唐阳¹, 刘立敏^1,2, 周晓亮^1,2,3, 张搏³, 蒋星洲¹, 贾浩义¹, 罗延麟庆¹

1.西南石油大学化学化工学院,成都 610500;
2.天府永兴实验室,成都 611130;
3.新疆理工学院能源化工工程学院,阿克苏 843100

收稿日期:2025-02-14 修回日期:2025-04-17
通讯作者: 刘立敏(1976-), 副教授. E-mail: liulimin_ly@126.com
作者简介:唐阳(2001-), 男, 硕士研究生. E-mail: 2630565355@qq.com
基金资助:
国家重点研发计划(2021YFB4001502); 国家自然科学基金(22075231); 天府永兴实验室组织研究项目(2023KJGG09)
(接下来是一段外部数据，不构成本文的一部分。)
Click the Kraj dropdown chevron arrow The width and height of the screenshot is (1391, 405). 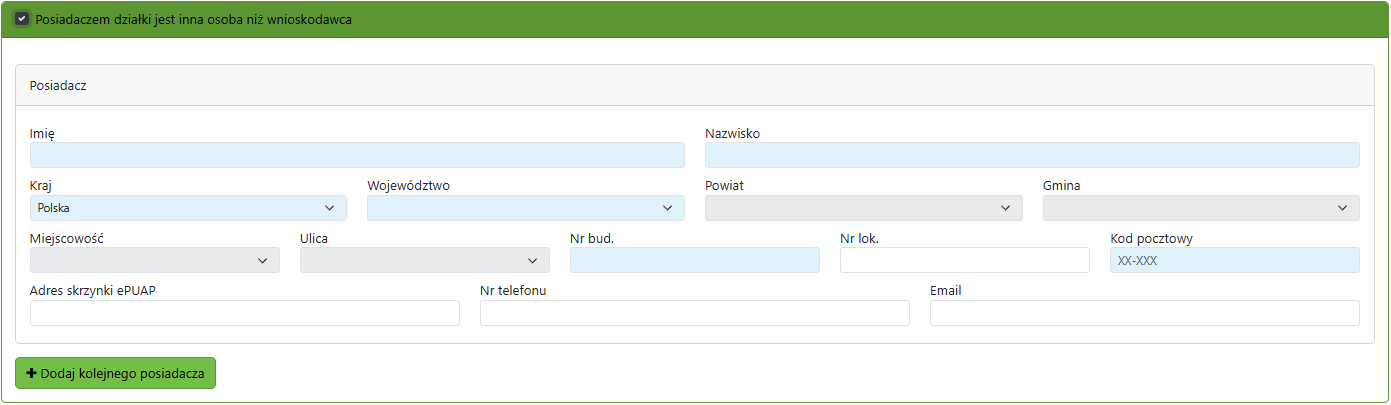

Proton Ceramic Membrane Reactor: Preparation and Low-temperature Ammonia Decomposition Performance

TANG Yang¹, LIU Limin^1,2, ZHOU Xiaoliang^1,2,3, ZHANG Bo³, JIANG Xingzhou¹, JIA Haoyi¹, LUO Yanlinqing¹

1. College of Chemistry and Chemical Engineering, Southwest Petroleum University, Chengdu 610500, China;
2. Tianfu Yongxing Laboratory, Chengdu 611130, China;
3. College of Energy and Chemical Engineering, Xinjiang Institute of Technology, Akesu 843100, China

Received:2025-02-14 Revised:2025-04-17
Contact: LIU Limin (1976-), associate professor. E-mail:liulimin_ly@126.com
About author:Tang Yang (2001-), male, Master candidate. E-mail:2630565355@qq.com
Supported by:
National Key Research and Development Program of China (2021YFB4001502); National Natural Science Foundation of China (22075231); Tianfu Yongxing Laboratory Organized Research Project Funding (2023KJGG09)

摘要/Abstract

摘要： 氨气(NH₃)作为一种储氢材料,具有高储氢密度、易液化等优点,因此利用氨分解制氢是一种理想的氢气(H₂)制备方法。但传统氨分解的工作温度过高,中低温下NH₃转化效率过低且H₂纯度较低,无法实现H₂的有效制取。本研究通过共压法制备了具有多孔电极Ni-BZCY/BZCY/Ni-BZCY(BZCY：BaZr_0.1Ce_0.7Y_0.2O_3-_δ)对称结构的质子陶瓷膜反应器(PCMR)。在600 ℃时,PCMR在H₂与NH₃气氛下分别实现了0.11和0.23 Ω·cm²的极化阻抗(R_p),在0.8 V外加电压下其电流密度分别达到1.87和1.56 A·cm^-2;在300 ℃、0.8 V外加电压下,H₂与NH₃中的电流密度仍能分别达到0.16和0.06 A·cm^-2。通过共压法所制备的PCMR在600 ℃下的NH₃分解转化效率达到80%,比裸催化剂材料提升了8%,在350 ℃仍能实现0.3%的提升,即使在300 ℃也表现出约1%的NH₃转化效率。本研究为实现低温氨分解制氢提供了新的思路。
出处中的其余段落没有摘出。